Google、コード生成特化LLM「CodeGemma」を発表
CodeGemma - an official Google release for code LLMs
Googleは、コード生成に特化した大規模言語モデル(LLM)ファミリー「CodeGemma」を発表しました。CodeGemmaは、既存のGemmaモデルをベースに、追加で5000億トークンのデータ(主に英語、数学、コード)で追加学習されたものです。2Bと7Bのパラメータを持つベースモデルと、7Bのインストラクトモデルの3種類が提供されます。2Bモデルはコード補完と生成に特化しており、低レイテンシやプライバシーが重要な環境に適しています。7Bモデルはコード補完に加え、コードと自然言語の理解・生成も可能です。7Bインストラクトモデルは、コード、プログラミング、数学的推論に関する対話的な利用に最適化されています。これらのモデルはHugging Faceのエコシステムに統合されており、Transformersライブラリ、Google Cloud、Inference Endpointsなどで利用可能です。ベンチマークでは、CodeGemma-7BはHumanEval(Python)でDeepSeek-Coder-7Bを除く同サイズのモデルを上回り、GSM8K(数学的推論)でも7Bモデル中最高性能を示しました。コード補完タスクでは、fill-in-the-middle (FIM) という手法が用いられ、特定のトークン(``、``、``、``)を使用してコンテキストと生成箇所を区別します。モデルはbfloat16精度でリリースされますが、float16や4ビット量子化での利用も可能です。
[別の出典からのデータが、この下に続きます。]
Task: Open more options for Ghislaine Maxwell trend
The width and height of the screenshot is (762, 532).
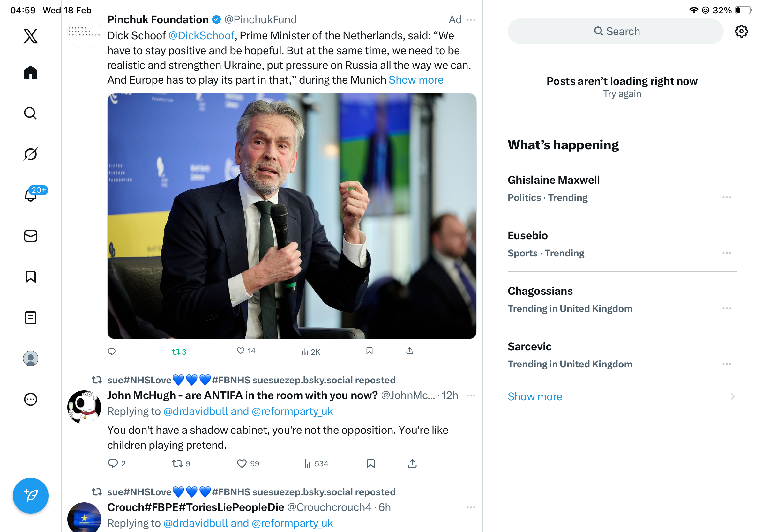Action: 726,198
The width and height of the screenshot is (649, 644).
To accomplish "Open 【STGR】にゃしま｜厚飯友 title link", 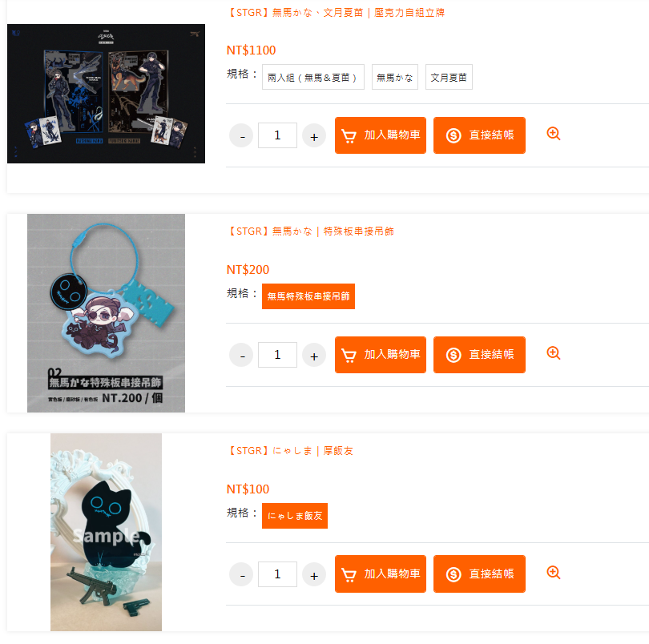I will (x=290, y=451).
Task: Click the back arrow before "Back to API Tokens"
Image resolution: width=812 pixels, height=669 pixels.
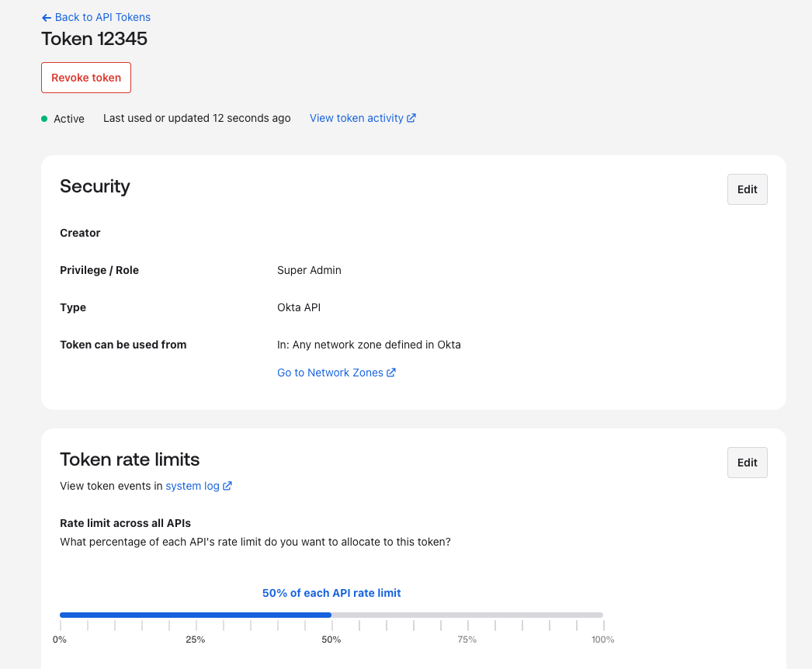Action: tap(46, 17)
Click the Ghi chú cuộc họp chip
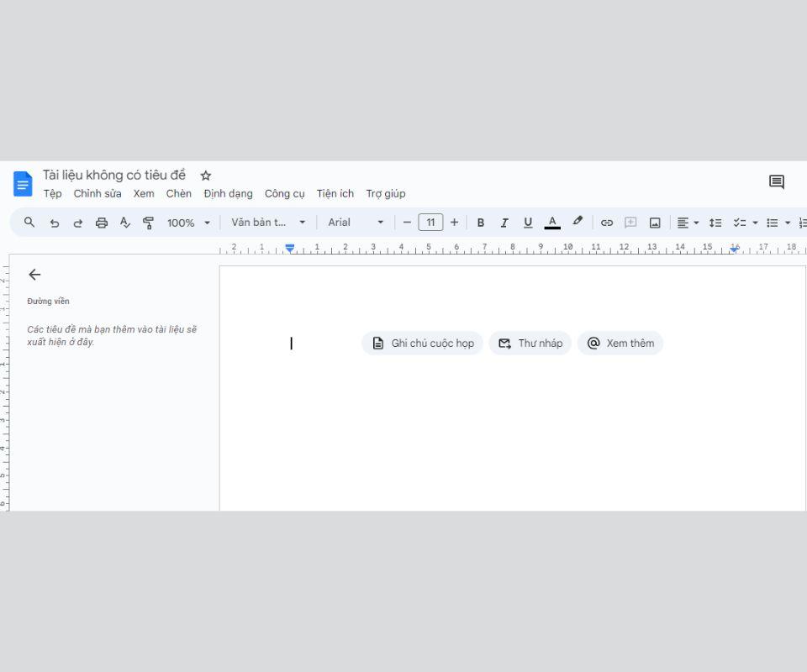This screenshot has height=672, width=807. coord(422,343)
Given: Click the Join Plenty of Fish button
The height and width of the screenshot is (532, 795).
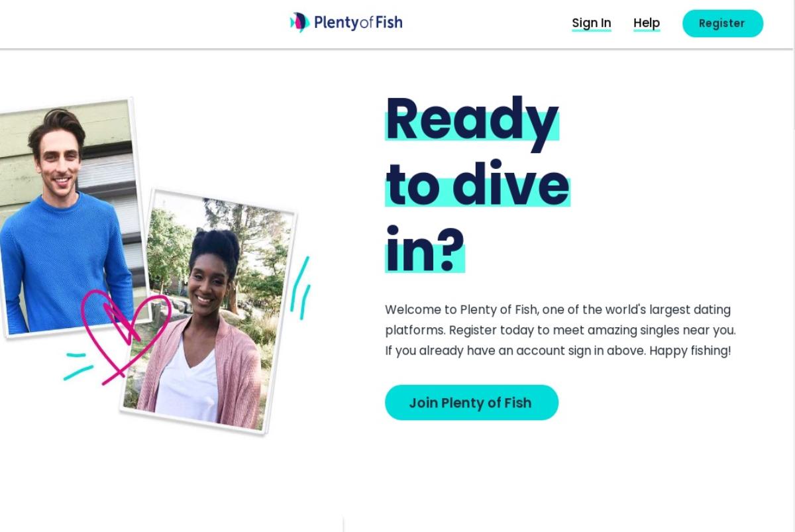Looking at the screenshot, I should point(472,402).

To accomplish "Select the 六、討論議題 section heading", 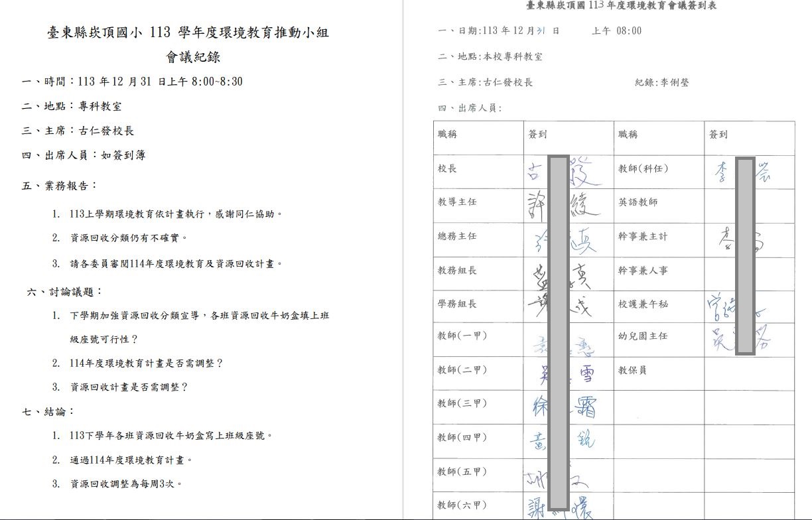I will click(65, 291).
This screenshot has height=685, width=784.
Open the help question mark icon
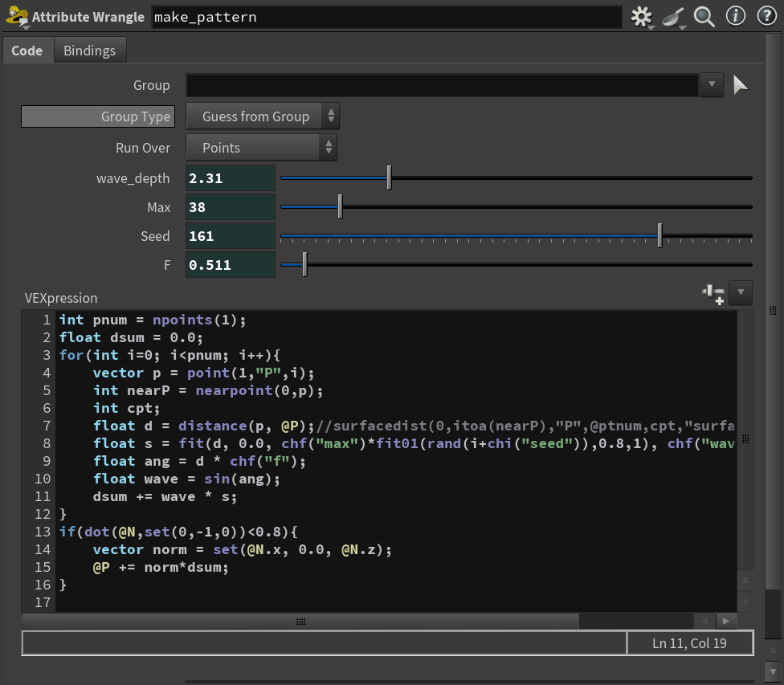(x=766, y=17)
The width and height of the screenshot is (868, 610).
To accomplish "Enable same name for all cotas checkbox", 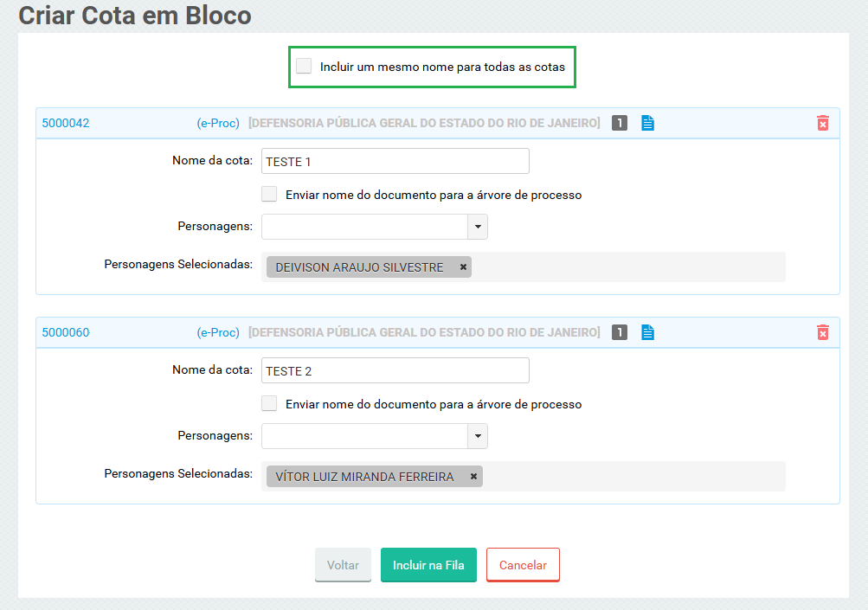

- Googleがコード生成特化LLM「CodeGemma」ファミリー(2B, 7Bベース, 7Bインストラクト)を発表・公開
Googleがコード生成に特化したLLM「CodeGemma」をリリースしたことで、コーディングアシスタント市場における競争がさらに激化する。すでにGitHub Copilot(OpenAI)、Code Llama(Meta)、DeepSeek-Coderなどが存在する中、GoogleはGemmaモデルのエコシステムを活用し、Hugging FaceやGoogle Cloud経由での提供により開発者へのリーチを広げている。特に2Bモデルの低レイテンシ特性はエッジ・オンデバイスでのコード補完ユースケースを切り拓く可能性があり、クラウド依存度の高い競合との差別化ポイントとなり得る。また、数学的推論(GSM8K)での最高性能は、単なるコード生成に留まらない知能レベルの高さを示唆しており、AIエージェントや自動化ツールへの応用範囲が広がる点にも注目すべき。